## Task goal
Show all lines of the entries in which the word "will" is found.

Exercise materials START

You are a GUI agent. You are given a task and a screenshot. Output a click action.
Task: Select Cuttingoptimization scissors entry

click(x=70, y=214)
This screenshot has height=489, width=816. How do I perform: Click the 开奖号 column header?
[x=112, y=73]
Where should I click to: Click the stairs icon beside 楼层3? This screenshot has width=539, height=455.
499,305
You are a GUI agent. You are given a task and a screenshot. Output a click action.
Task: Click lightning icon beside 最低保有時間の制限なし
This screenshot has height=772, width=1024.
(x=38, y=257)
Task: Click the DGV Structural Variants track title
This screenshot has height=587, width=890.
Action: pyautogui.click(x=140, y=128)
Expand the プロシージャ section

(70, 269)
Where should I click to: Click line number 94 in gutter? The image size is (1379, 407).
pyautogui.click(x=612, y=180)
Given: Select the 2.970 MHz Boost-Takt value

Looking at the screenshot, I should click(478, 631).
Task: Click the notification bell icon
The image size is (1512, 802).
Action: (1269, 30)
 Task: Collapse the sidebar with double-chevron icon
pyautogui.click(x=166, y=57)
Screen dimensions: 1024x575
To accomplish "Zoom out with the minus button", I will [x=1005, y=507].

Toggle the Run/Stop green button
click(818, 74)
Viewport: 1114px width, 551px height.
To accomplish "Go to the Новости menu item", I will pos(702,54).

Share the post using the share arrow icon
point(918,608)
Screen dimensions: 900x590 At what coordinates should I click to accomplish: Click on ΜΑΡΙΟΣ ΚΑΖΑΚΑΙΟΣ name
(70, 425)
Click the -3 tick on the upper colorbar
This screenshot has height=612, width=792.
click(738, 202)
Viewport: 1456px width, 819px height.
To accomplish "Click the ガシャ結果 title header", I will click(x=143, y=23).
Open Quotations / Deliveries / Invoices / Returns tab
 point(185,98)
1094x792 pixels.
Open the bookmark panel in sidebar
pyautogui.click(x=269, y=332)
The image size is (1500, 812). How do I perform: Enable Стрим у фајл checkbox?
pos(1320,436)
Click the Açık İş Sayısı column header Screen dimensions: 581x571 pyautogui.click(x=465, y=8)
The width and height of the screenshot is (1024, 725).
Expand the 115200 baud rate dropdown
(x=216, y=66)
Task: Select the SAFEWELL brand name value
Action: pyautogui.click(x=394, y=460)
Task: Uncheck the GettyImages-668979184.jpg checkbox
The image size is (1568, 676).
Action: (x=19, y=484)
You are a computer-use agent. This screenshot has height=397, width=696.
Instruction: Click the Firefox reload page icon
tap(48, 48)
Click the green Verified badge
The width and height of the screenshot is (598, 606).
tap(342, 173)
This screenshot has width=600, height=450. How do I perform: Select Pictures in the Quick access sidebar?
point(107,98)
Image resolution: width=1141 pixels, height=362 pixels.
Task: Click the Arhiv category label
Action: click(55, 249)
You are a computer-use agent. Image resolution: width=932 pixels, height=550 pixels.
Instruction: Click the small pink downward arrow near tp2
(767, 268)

Exercise materials END

## Result of this exercise
To accomplish "Zoom out with the minus button", I will [x=1005, y=507].
To accomplish "Go to the Новости menu item", I will pos(702,54).
To accomplish "Click the ガシャ結果 title header", I will click(x=143, y=23).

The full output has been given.